Please return every line of the records below that holds the word "agent".

..........

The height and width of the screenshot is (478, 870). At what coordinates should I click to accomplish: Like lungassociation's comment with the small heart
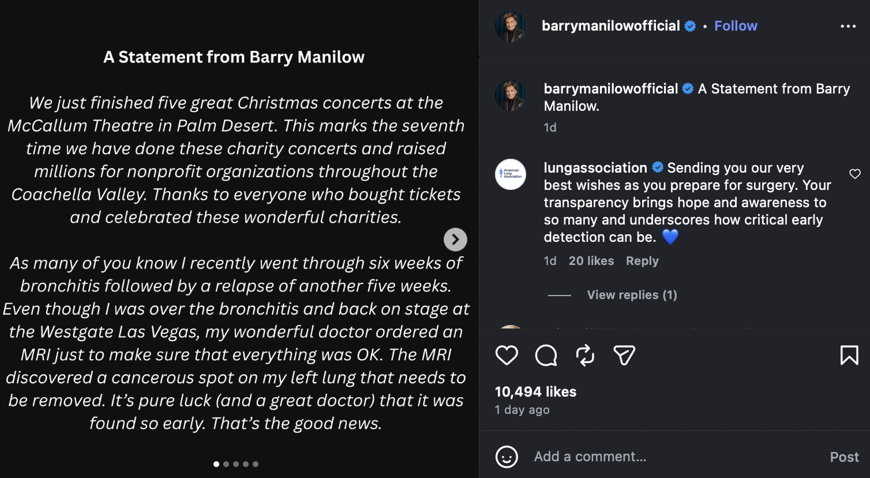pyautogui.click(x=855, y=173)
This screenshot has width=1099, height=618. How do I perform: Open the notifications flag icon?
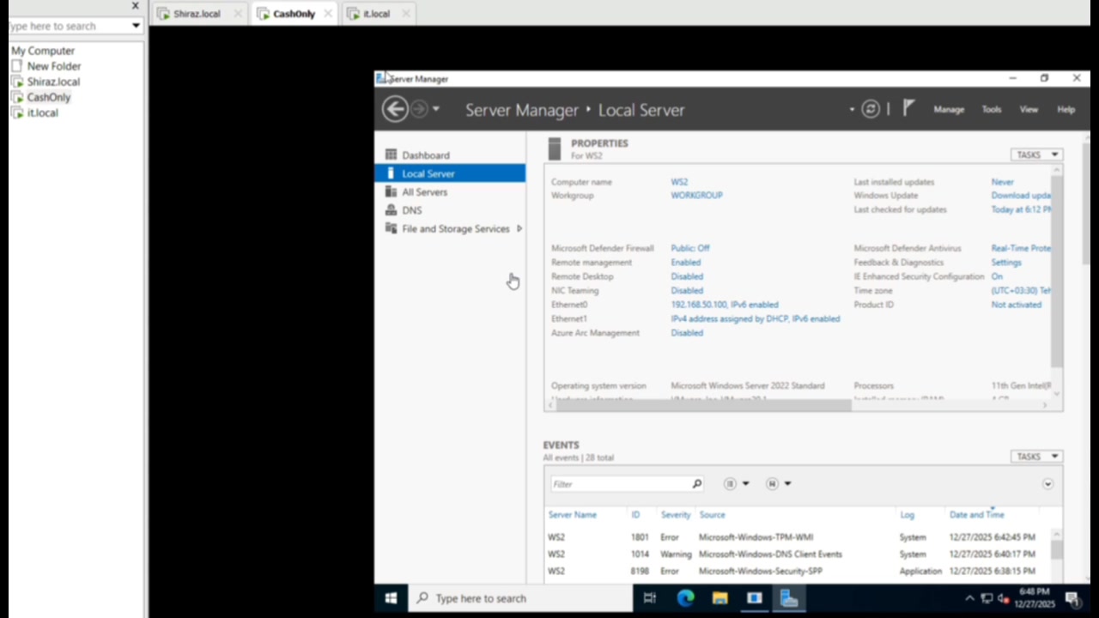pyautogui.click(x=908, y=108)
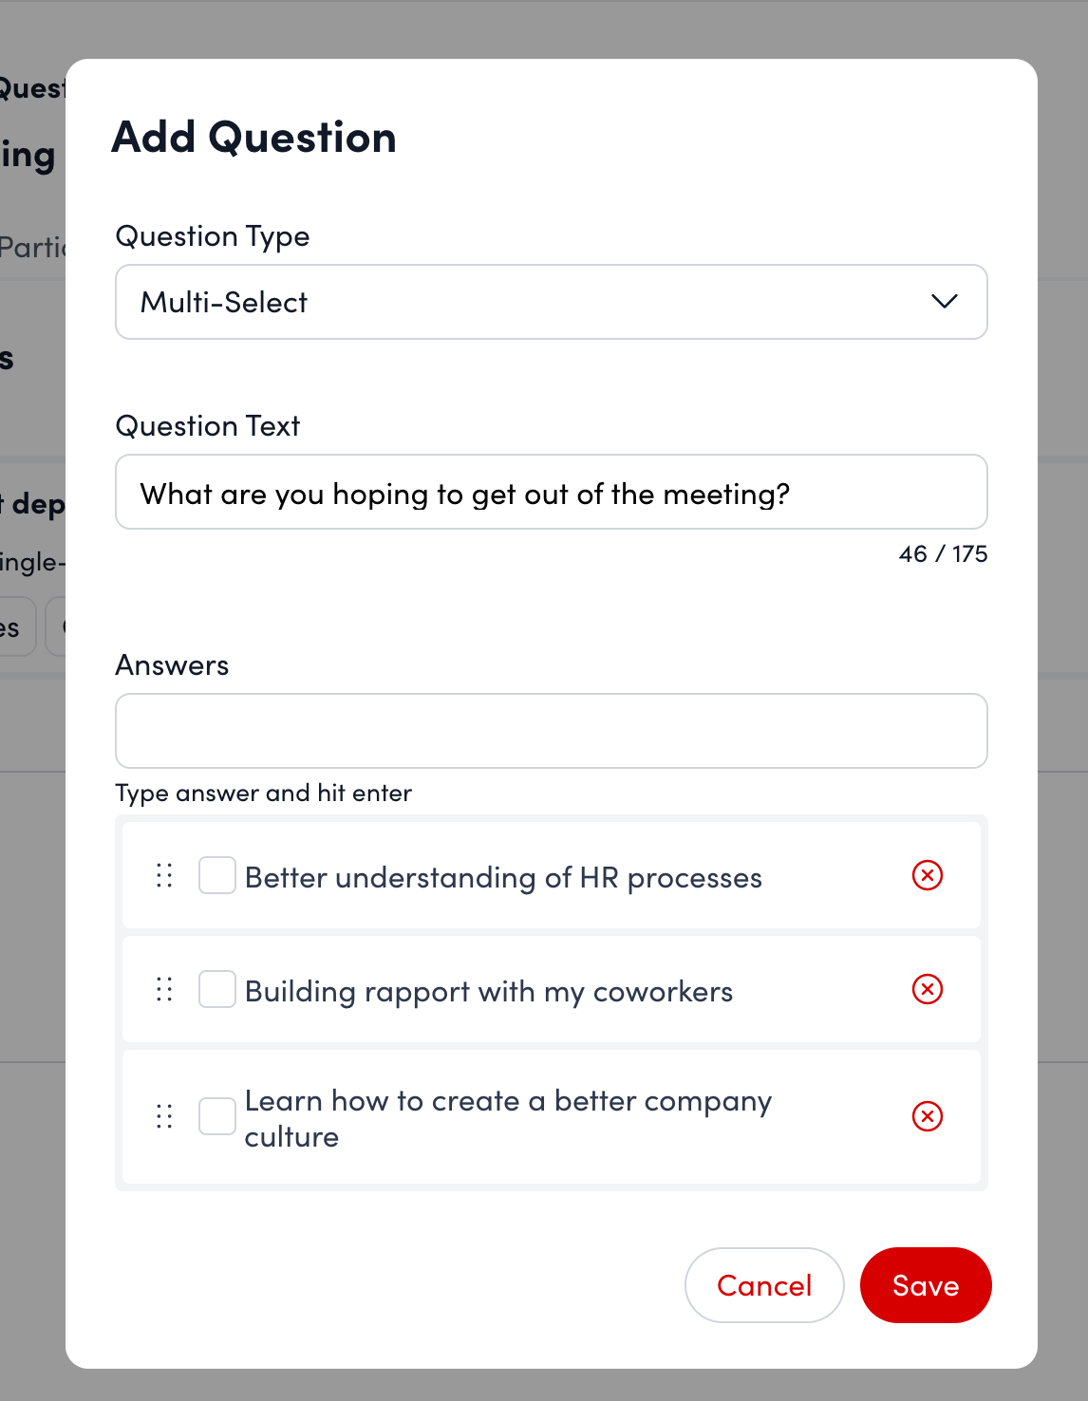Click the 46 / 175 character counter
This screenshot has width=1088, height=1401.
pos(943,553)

..........

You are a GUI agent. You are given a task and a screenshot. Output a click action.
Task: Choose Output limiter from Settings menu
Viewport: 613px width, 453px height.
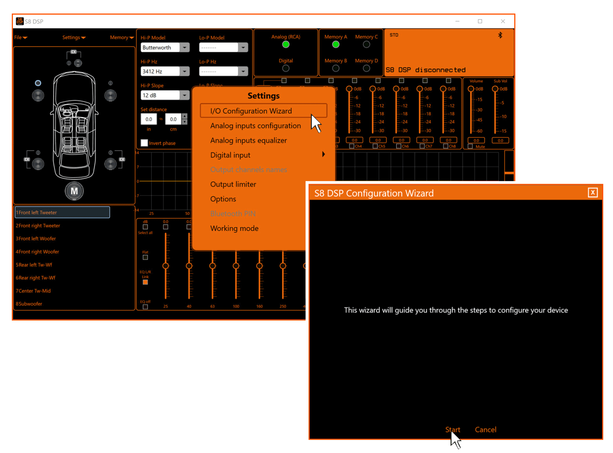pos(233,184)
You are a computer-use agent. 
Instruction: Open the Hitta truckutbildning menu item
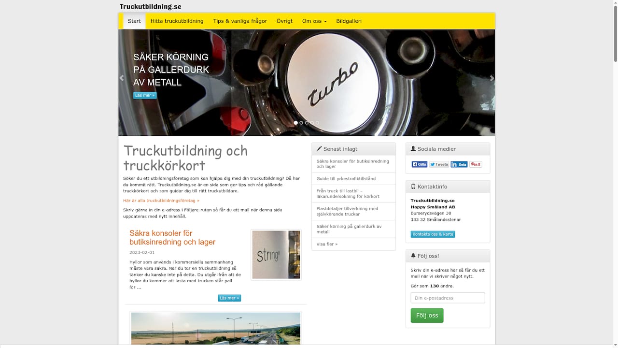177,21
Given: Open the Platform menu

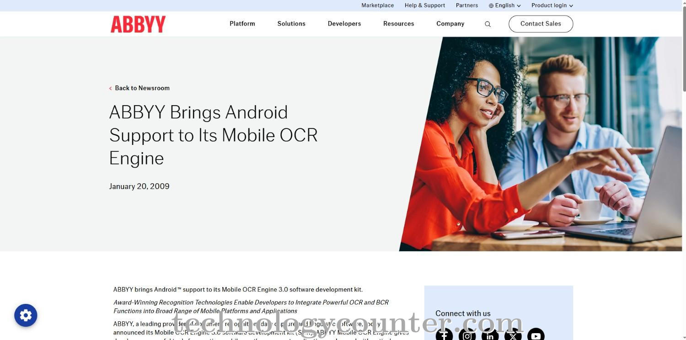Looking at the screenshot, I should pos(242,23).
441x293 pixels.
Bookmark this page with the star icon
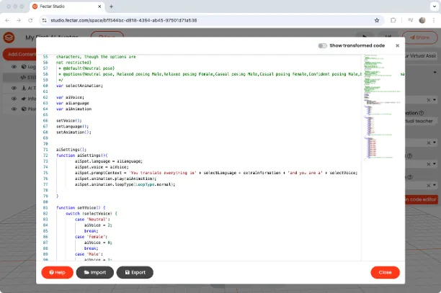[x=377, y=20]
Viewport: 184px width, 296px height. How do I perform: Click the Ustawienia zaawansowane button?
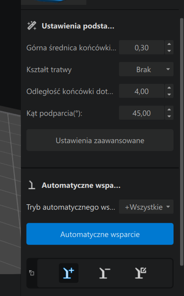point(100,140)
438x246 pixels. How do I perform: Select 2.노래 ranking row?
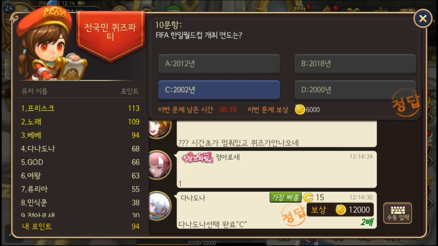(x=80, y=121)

..........

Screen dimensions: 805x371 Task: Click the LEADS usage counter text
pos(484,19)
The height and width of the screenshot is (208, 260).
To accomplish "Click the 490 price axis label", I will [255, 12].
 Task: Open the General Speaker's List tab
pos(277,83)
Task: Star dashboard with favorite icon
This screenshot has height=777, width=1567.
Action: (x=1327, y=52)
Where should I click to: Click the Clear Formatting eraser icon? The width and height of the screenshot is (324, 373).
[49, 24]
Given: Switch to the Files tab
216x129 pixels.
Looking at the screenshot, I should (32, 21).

..........

• RESPONSE BELOW:
You are a GUI agent. You are given a task and a screenshot. Output a click action.
You are a computer-use agent. 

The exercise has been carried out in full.